Spaw haussa les épaules, les yeux rivés sur les eaux du Tonnerre.

— Lu a dit qu’ils passeraient probablement des heures à dormir dans la Cinquième Sphère.

J’arquai un sourcil. Le sansil était définitivement un produit très fort, me dis-je, étonnée.

— Cela aurait pu être pire —relativisa Aryès.

Spaw acquiesça.

— Oui, mais il vaudra tout de même mieux que je parte dès aujourd’hui. Je ne veux pas vous attirer de problèmes. Parfois, quand un protecteur a des ennemis, il vaut mieux qu’il soit loin de sa protégée —ajouta-t-il, en souriant. Il soupira—. Enfin. Au moins Kyissé sera en sécurité avec vous.

— Pourquoi tu n’as pas raconté tout ça à Zaïx ? —demandai-je. J’étais encore abasourdie par ces nouvelles.

Spaw écarquilla les yeux et me regarda comme si j’étais devenue folle.

— Raconter ça à Zaïx ? N’y pense même pas. Non, tout cela n’a rien à voir avec lui. Et avec vous non plus, en réalité, mais vous êtes…

— Des amis —complétai-je, avec un sourire sincère, en le voyant hésiter.

Spaw esquissa un sourire.

— Et pourtant je connais des tas de gens que j’ai considérés comme des amis —dit-il—, mais, c’est curieux, je sais que je peux avoir confiance en vous plus qu’en quiconque. —Il passa la main dans ses cheveux, gêné par sa franchise—. Eh bien… Je vais m’en aller dès que j’aurai mangé quelque plat digne d’un démon.

Je laissai échapper un petit rire moqueur.

— Alors, rentrons au Cerf ailé. Wiguy et Kirlens ont nourri un démon pendant des années et je n’ai jamais connu la faim.

Spaw roula les yeux.

— Tu ne sais pas la chance que tu as —m’assura-t-il—. Sakuni et Zaïx sont affreux comme cuisiniers. Heureusement que j’ai vite appris à faire des soupes de poireaux noirs.

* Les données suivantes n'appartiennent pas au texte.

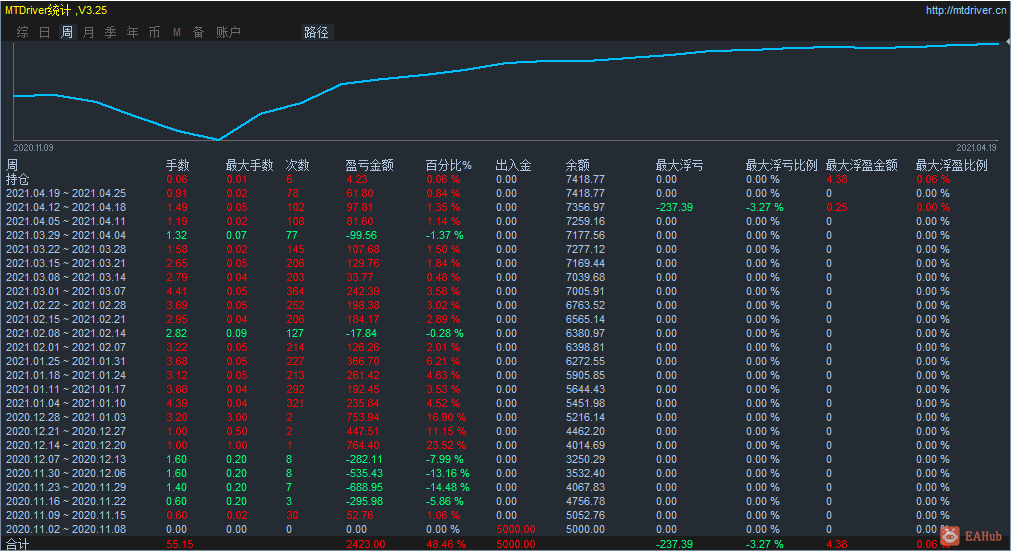Select the 币 currency tab

(155, 32)
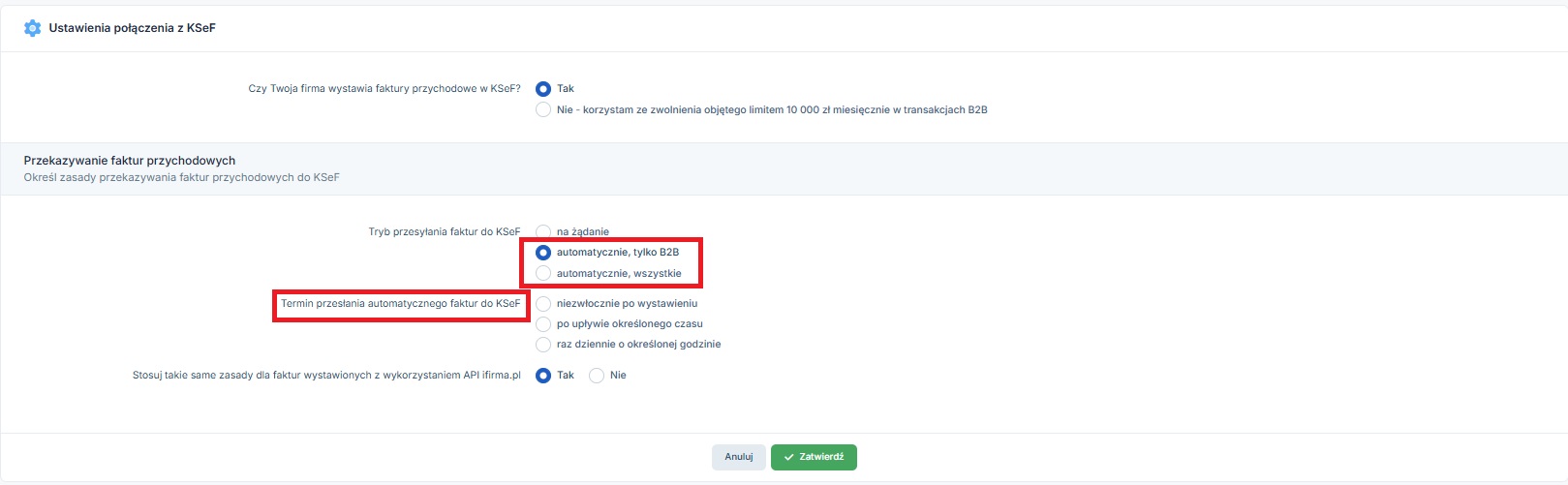Viewport: 1568px width, 485px height.
Task: Select 'Tak' for issuing revenue invoices in KSeF
Action: click(543, 89)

Je les réussis franchement bien.

— Eh bien, j’espère que tu les réussis mieux que ton étrange plat de carottes aux aubergines —commenta Aryès en se raclant la gorge.

Nous nous esclaffâmes et nous quittâmes le pont pour nous diriger de nouveau vers Ato. Frundis, dans mon dos, était en train de s’assoupir entre le son des flûtes et les murmures de l’eau.

— Au fait —dit Spaw—. Je ne t’ai pas encore dit, Shaedra. Je suis censé être ton instructeur, maintenant. —Je sursautai, stupéfaite, et celui-ci précisa— : Bon, ton instructeur provisoire. Jusqu’à ce que Zaïx trouve un autre instructeur… ou jusqu’à ce que Kwayat réfléchisse et change d’avis. Enfin, de toutes façons, j’ai déjà dit à Zaïx qu’il était probable que je n’aie pas le temps de te donner des leçons pour le moment.

Je secouai la tête, étonnée.

— Bon. C’est toujours réconfortant d’avoir un instructeur —dis-je, railleuse.

Spaw arqua un sourcil.

— Même s’il part juste après t’avoir annoncé qu’il l’était ?

Je ne pus m’empêcher de sourire.

— Même comme ça —affirmai-je.

Nous continuâmes à marcher un moment en silence, jusqu’à ce qu’Aryès prenne la parole.

— Dis-moi, Spaw, où penses-tu aller ?

Le démon passa une main sur sa cape, lui ôtant un peu de neige, avant de répondre :

— Chercher un livre intitulé Cremdel-elmin narajath.